By nature of the technique, GC is very useful for separation of smaller and more volatile molecules, while larger molecules such as intact triacylglycerols can be analysed, but with some drawbacks. Similarly, some molecules are too polar or lack the volatility to be analysed by GC at all. Therefore, we are using a complimentary analytical approach based on liquid chromatography (LC) coupled to mass spectrometry as well. In LC the separation takes place in the liquid phase. The technique thus does not share the limitations of GC and can be used to collect additional, potentially diagnostic data. Although the mass spectrometers used in GC and LC differ slightly in their function and features, the approaches are very comparable, and the combination of both techniques will allow us to collect the most comprehensive data on preserved lipids achieved so far.

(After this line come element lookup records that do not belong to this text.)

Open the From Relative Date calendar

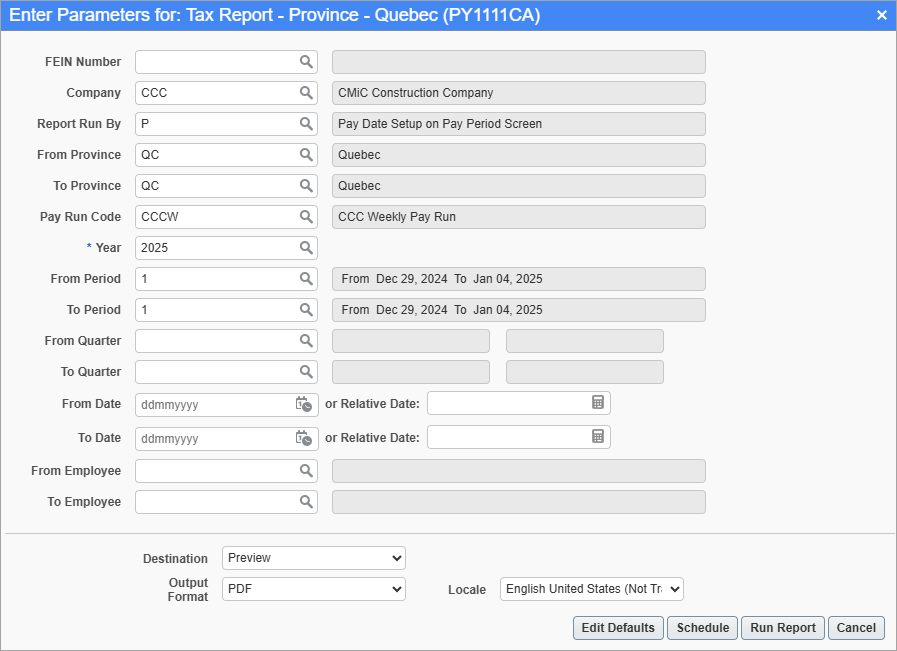click(x=598, y=404)
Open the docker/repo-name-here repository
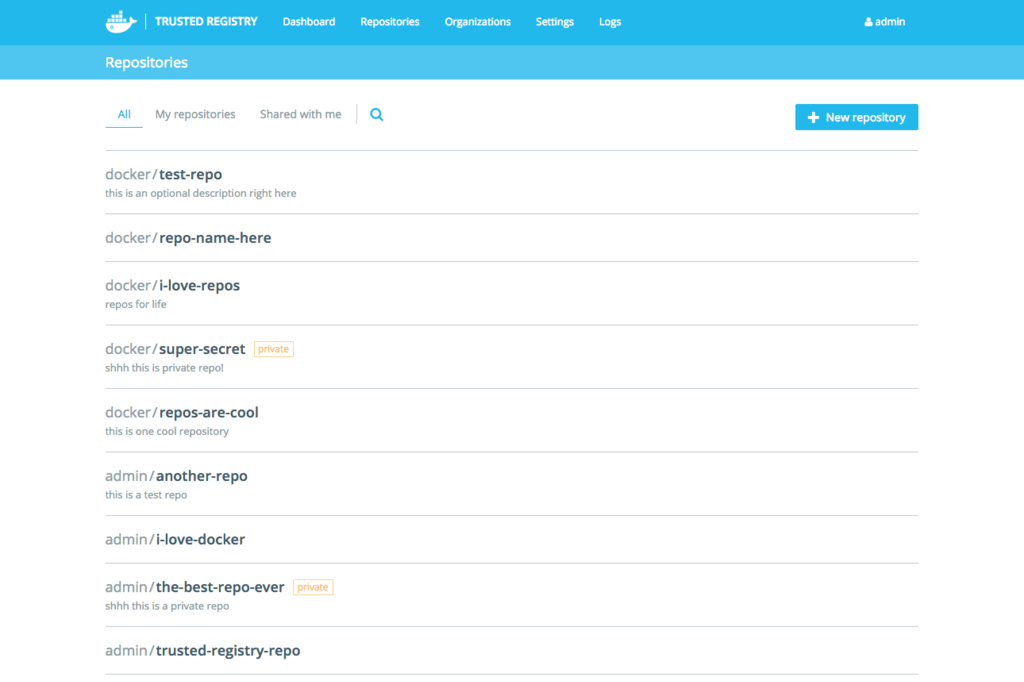Viewport: 1024px width, 682px height. pos(188,238)
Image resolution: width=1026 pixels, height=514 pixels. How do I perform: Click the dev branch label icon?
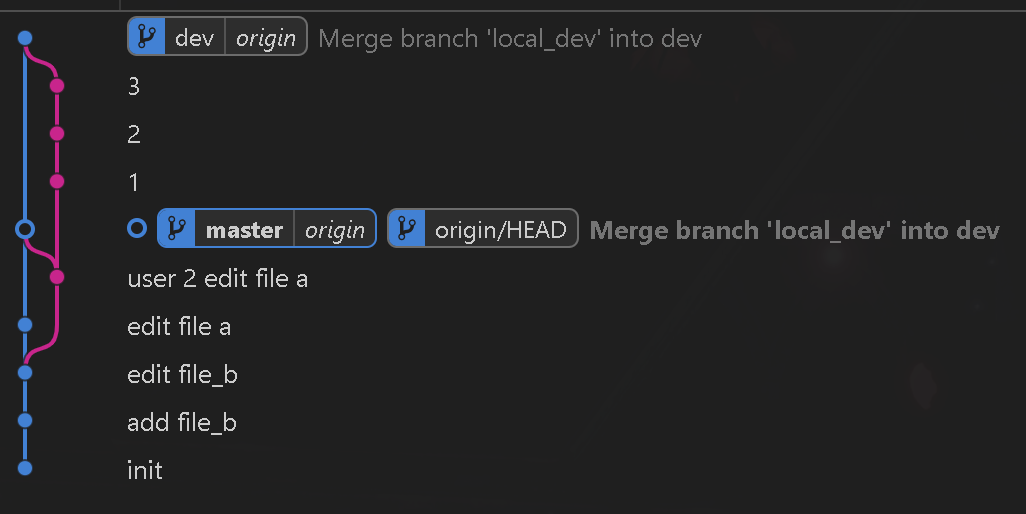146,38
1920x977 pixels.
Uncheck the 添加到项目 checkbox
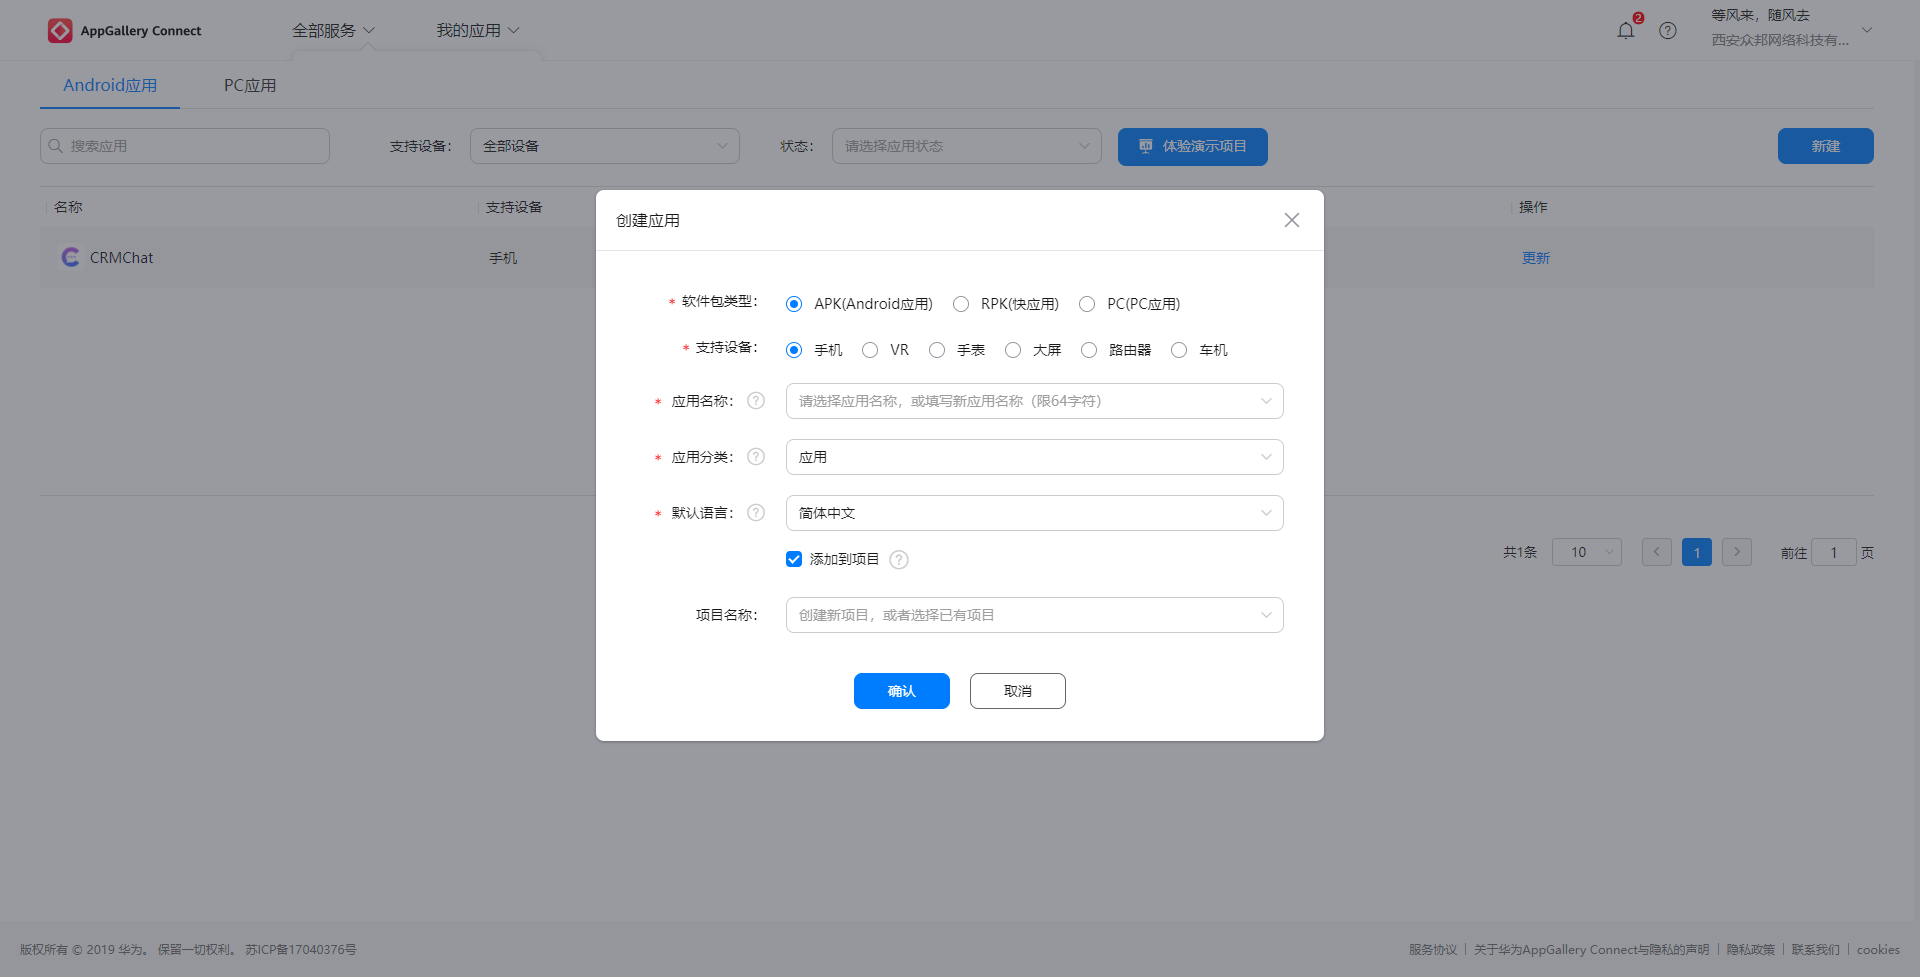pyautogui.click(x=794, y=559)
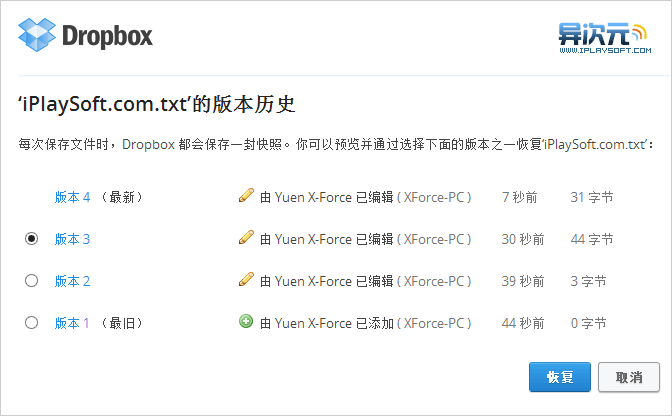Open the 版本 4 preview link

(x=72, y=197)
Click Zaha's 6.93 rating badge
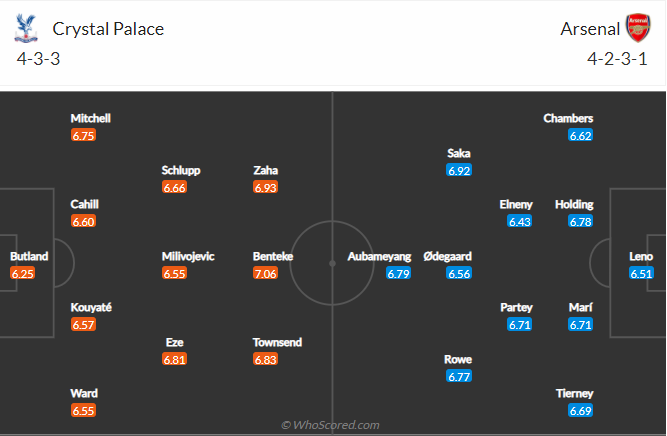Image resolution: width=667 pixels, height=436 pixels. [x=266, y=187]
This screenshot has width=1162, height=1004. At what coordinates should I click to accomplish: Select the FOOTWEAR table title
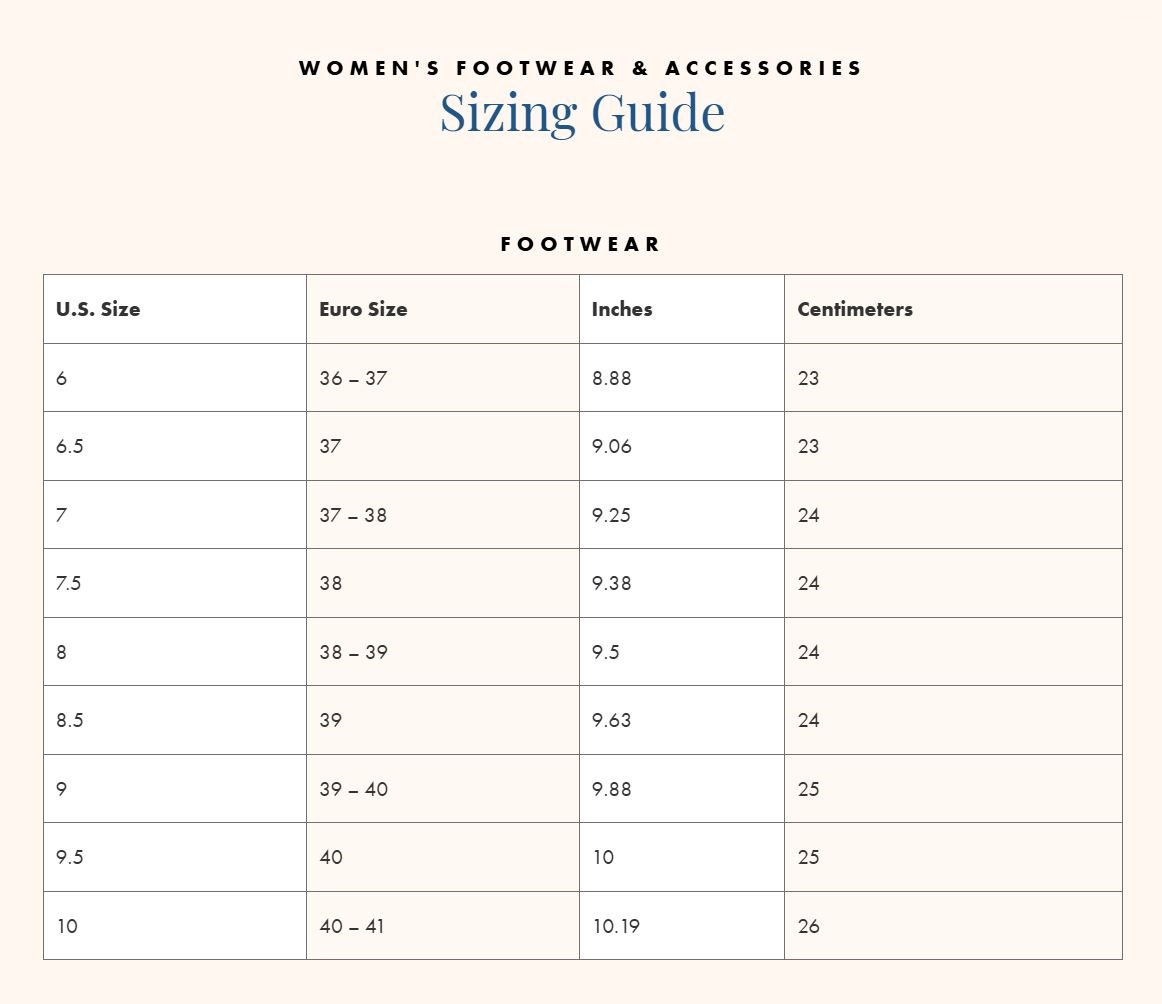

Lastly, to identify the major lipid sources we use GC coupled to isotope ratio mass spectrometry to collect compound-specific δ13C data for individual fatty acids. Here, the fatty acids from the GC are converted to CO2 in a combustion interface before the isotopologues (13CO2 and 12CO2) are detected individually by the mass spectrometer to calculate their ratios. Captured here are differences in the metabolic systems between ruminants and non-ruminants as well as routing of fatty acids between adipose and mammary tissues that lead to characteristic offsets between the δ13 values of palmitic acid (FA 16:0) and stearic acid (FA 18:0). Well established, this approach allows for the distinguishing of ruminant, non-ruminant and aquatic lipid sources as well as dairy from carcass lipids.